Material provided:
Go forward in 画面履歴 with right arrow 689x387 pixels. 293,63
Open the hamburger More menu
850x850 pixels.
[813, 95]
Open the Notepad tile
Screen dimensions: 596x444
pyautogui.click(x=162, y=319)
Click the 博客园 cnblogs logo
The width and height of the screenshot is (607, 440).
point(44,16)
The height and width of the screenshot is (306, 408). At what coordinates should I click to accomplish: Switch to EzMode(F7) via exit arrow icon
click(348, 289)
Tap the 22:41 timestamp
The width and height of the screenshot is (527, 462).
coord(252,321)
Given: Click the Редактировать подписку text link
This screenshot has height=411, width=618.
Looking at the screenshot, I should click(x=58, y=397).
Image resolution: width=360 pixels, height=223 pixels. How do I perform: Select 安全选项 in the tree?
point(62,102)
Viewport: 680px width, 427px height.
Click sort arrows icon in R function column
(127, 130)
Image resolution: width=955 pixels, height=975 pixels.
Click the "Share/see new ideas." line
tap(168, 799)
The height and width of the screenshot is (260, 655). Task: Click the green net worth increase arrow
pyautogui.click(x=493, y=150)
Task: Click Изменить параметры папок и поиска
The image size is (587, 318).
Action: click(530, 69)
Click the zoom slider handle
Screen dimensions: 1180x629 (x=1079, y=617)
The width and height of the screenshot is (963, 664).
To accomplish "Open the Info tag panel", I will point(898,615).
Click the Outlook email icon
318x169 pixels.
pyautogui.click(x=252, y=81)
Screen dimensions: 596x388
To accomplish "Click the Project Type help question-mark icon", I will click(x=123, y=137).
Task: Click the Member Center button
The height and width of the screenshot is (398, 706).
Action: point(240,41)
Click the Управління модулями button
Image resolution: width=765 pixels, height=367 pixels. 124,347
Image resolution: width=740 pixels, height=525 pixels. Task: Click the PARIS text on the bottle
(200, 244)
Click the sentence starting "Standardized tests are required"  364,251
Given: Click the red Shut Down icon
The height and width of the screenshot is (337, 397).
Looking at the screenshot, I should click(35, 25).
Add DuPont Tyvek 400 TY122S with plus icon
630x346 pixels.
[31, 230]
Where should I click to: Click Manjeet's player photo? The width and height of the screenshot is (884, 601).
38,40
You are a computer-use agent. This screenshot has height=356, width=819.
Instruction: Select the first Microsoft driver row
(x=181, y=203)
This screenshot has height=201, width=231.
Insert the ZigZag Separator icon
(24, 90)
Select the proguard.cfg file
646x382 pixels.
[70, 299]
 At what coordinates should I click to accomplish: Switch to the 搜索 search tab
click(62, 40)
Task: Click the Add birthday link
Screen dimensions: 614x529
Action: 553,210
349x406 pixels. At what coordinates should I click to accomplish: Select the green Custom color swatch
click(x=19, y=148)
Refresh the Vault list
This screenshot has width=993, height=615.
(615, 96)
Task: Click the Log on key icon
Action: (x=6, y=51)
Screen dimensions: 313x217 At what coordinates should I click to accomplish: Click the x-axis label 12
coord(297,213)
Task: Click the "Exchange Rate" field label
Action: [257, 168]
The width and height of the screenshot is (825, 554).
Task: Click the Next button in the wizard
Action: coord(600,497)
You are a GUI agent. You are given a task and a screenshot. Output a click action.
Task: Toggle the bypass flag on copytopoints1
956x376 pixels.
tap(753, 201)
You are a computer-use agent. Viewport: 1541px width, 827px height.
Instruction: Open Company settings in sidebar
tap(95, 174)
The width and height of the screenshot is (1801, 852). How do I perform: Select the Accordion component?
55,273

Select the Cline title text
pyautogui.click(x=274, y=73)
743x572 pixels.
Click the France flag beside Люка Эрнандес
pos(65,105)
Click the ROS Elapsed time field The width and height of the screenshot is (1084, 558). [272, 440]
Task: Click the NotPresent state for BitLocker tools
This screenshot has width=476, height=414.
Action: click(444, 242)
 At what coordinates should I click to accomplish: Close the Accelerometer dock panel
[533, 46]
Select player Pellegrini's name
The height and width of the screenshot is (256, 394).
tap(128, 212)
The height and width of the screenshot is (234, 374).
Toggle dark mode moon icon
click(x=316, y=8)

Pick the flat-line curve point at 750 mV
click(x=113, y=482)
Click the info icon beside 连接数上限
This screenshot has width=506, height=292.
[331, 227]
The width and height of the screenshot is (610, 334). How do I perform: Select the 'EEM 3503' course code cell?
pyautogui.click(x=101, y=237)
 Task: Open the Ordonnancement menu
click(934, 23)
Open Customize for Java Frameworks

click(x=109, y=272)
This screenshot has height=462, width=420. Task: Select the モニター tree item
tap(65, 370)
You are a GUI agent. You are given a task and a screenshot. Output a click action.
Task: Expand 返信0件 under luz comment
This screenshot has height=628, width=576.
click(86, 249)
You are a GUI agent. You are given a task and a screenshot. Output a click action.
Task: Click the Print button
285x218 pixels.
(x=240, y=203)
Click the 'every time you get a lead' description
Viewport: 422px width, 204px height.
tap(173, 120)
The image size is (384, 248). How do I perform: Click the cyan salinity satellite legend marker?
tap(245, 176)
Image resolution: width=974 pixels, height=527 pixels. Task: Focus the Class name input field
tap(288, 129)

Problem to work on:
Please reproduce each entry above exactly as it reads.

Expected answer:
Go forward in 画面履歴 with right arrow 689x387 pixels. 293,63
Open the hamburger More menu
850x850 pixels.
[813, 95]
Open the Notepad tile
Screen dimensions: 596x444
pyautogui.click(x=162, y=319)
Click the 博客园 cnblogs logo
The width and height of the screenshot is (607, 440).
point(44,16)
The height and width of the screenshot is (306, 408). At what coordinates should I click to accomplish: Switch to EzMode(F7) via exit arrow icon
click(348, 289)
Tap the 22:41 timestamp
The width and height of the screenshot is (527, 462).
coord(252,321)
Given: Click the Редактировать подписку text link
This screenshot has height=411, width=618.
Looking at the screenshot, I should click(x=58, y=397).
Image resolution: width=360 pixels, height=223 pixels. How do I perform: Select 安全选项 in the tree?
point(62,102)
Viewport: 680px width, 427px height.
Click sort arrows icon in R function column
(127, 130)
Image resolution: width=955 pixels, height=975 pixels.
Click the "Share/see new ideas." line
tap(168, 799)
The height and width of the screenshot is (260, 655). Task: Click the green net worth increase arrow
pyautogui.click(x=493, y=150)
Task: Click Изменить параметры папок и поиска
The image size is (587, 318).
Action: click(530, 69)
Click the zoom slider handle
Screen dimensions: 1180x629 (x=1079, y=617)
The width and height of the screenshot is (963, 664).
To accomplish "Open the Info tag panel", I will point(898,615).
Click the Outlook email icon
318x169 pixels.
pyautogui.click(x=252, y=81)
Screen dimensions: 596x388
To accomplish "Click the Project Type help question-mark icon", I will click(x=123, y=137).
Task: Click the Member Center button
The height and width of the screenshot is (398, 706).
Action: point(240,41)
Click the Управління модулями button
Image resolution: width=765 pixels, height=367 pixels. 124,347
Image resolution: width=740 pixels, height=525 pixels. Task: Click the PARIS text on the bottle
(200, 244)
Click the sentence starting "Standardized tests are required"  364,251
Given: Click the red Shut Down icon
The height and width of the screenshot is (337, 397).
Looking at the screenshot, I should click(35, 25).
Add DuPont Tyvek 400 TY122S with plus icon
630x346 pixels.
[31, 230]
Where should I click to: Click Manjeet's player photo? The width and height of the screenshot is (884, 601).
38,40
You are a computer-use agent. This screenshot has height=356, width=819.
Instruction: Select the first Microsoft driver row
(x=181, y=203)
This screenshot has height=201, width=231.
Insert the ZigZag Separator icon
(24, 90)
Select the proguard.cfg file
646x382 pixels.
[70, 299]
 At what coordinates should I click to accomplish: Switch to the 搜索 search tab
click(62, 40)
Task: Click the Add birthday link
Screen dimensions: 614x529
Action: 553,210
349x406 pixels. At what coordinates should I click to accomplish: Select the green Custom color swatch
click(x=19, y=148)
Refresh the Vault list
This screenshot has width=993, height=615.
(615, 96)
Task: Click the Log on key icon
Action: (x=6, y=51)
Screen dimensions: 313x217 At what coordinates should I click to accomplish: Click the x-axis label 12
coord(297,213)
Task: Click the "Exchange Rate" field label
Action: [257, 168]
The width and height of the screenshot is (825, 554).
Task: Click the Next button in the wizard
Action: coord(600,497)
You are a GUI agent. You are given a task and a screenshot. Output a click action.
Task: Toggle the bypass flag on copytopoints1
956x376 pixels.
tap(753, 201)
You are a computer-use agent. Viewport: 1541px width, 827px height.
Instruction: Open Company settings in sidebar
tap(95, 174)
The width and height of the screenshot is (1801, 852). How do I perform: Select the Accordion component?
55,273

Select the Cline title text
pyautogui.click(x=274, y=73)
743x572 pixels.
Click the France flag beside Люка Эрнандес
pos(65,105)
Click the ROS Elapsed time field The width and height of the screenshot is (1084, 558). [272, 440]
Task: Click the NotPresent state for BitLocker tools
This screenshot has width=476, height=414.
Action: click(444, 242)
 At what coordinates should I click to accomplish: Close the Accelerometer dock panel
[533, 46]
Select player Pellegrini's name
The height and width of the screenshot is (256, 394).
tap(128, 212)
The height and width of the screenshot is (234, 374).
Toggle dark mode moon icon
click(x=316, y=8)

Pick the flat-line curve point at 750 mV
click(x=113, y=482)
Click the info icon beside 连接数上限
This screenshot has width=506, height=292.
[331, 227]
The width and height of the screenshot is (610, 334). How do I perform: Select the 'EEM 3503' course code cell?
pyautogui.click(x=101, y=237)
 Task: Open the Ordonnancement menu
click(934, 23)
Open Customize for Java Frameworks

click(x=109, y=272)
This screenshot has height=462, width=420. Task: Select the モニター tree item
tap(65, 370)
You are a GUI agent. You are given a task and a screenshot. Output a click action.
Task: Expand 返信0件 under luz comment
This screenshot has height=628, width=576.
click(86, 249)
You are a GUI agent. You are given a task and a screenshot. Output a click action.
Task: Click the Print button
285x218 pixels.
(x=240, y=203)
Click the 'every time you get a lead' description
Viewport: 422px width, 204px height.
tap(173, 120)
The image size is (384, 248). How do I perform: Click the cyan salinity satellite legend marker?
tap(245, 176)
Image resolution: width=974 pixels, height=527 pixels. Task: Focus the Class name input field
tap(288, 129)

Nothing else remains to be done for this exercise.